Hi Folks. I’ve been practicing ashtanga yoga for 5 years and I’m finally starting to make progress with my (very) tight hamstrings :wink:

However I’ve recently started to get sore muscles around my lower spine after doing forward bends (especially praserita padottanasana). My yoga teacher thought this was probably due to this being a new area that has opened up as a result of my hamstrings beginning to open.

Has anyone else had a similar experience?

Hello Dan,

No I have not had this experience. I’ll presume you want more feedback than that.

What other poses are giving you trouble please?
Is the muscle pain bilateral (on both sides).
Can you be more specific about the location and nature of the pain please?
How long does the muscle soreness last and how often are you practicing?
Do you have any health issues?
Are you big or small, tall or short? Heavy or light?
Does the pain go when you lie down?
Is it worse in the morning or evening?
Is it eased by heat or by cold?

Hi. Thanks for the reply. Here’s some more info.

The pains actually gone now, there’s just a little residual stiffness. The problem was just on the right had side of my lower spine level with the top of my pelvis.

I’ve has this 3 times now after practicing (I practice 3 time a week normally)
And the discomfort has subsided over night in all cases.

I have no wider health issues other than tight hamstrings and lower back :wink:

This particular pain is relieved by heat (hot bath!) but I’m keen to try and avoid this happening again.

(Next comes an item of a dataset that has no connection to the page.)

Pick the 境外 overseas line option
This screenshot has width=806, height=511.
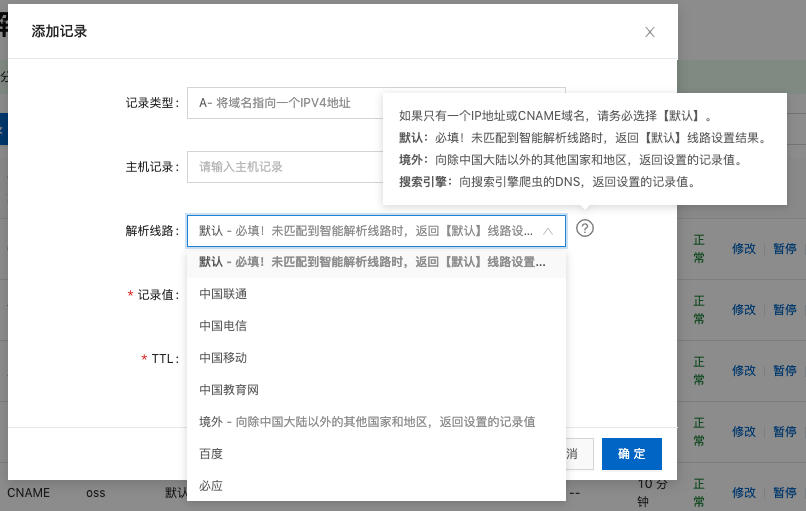click(367, 422)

Hi. I think I may have solved this problem. I’ve been practicing taking extra care to make sure forward bends originate from the waist and not from rounding my lower back. This more careful approach seems not to aggravate my back issue. My teacher has also shown me some extra twists to practice which seems to help.

I would just offer a gentle reminder to follow up any forward bending with an equal amount of back bending. A lack of balance in strength and/or flexibility between the front and back side of your core and thighs can lead to lower back pain (since your body will try to compensate for it, often leading to spasms,etc).

How do you know your hamstrings are tight???

Have you tried bending your knees when doing a forward bend. Some people need to bend their knees a lot.

Vic

If you need to bend your knees then your hamstrings [I]are[/I] tight :wink:

I bend them slightly when I’m doing the first few but they loosen up as my practice continues. However I used to have to bend my knees significantly for the first few years of learning about yoga.

How do you know it’s your hamstrings and not your hips?

Vic

You two have me completely confused.

Dan’s likely got BOTH tight hamstrings and tight hips.

But if the chat is about anterior and posterior pelvic orientation I’d be more inclined to look at hamstrings in the posterior body and iliacus/psoas in the anterior body.

Of course “hips” and hip flexors are very different terms. Hip flexors are three and have only one job. Hips have several muscles and eight jobs.

I’ve added to the murkiness, haven’t I? LOL

As I too have this stiffness to my hip flexors, ham strings and must remember never to curve my spine when doing forward bends.

What has helped me is to do as Kiran has suggested, practice more reverse bends to increase flexibility. [I]And I can say from experience, If I push my breath into my abdomen while flexing forward I have gotten better results with the forward bend.[/I] Bending the knees slightly is another fine tip.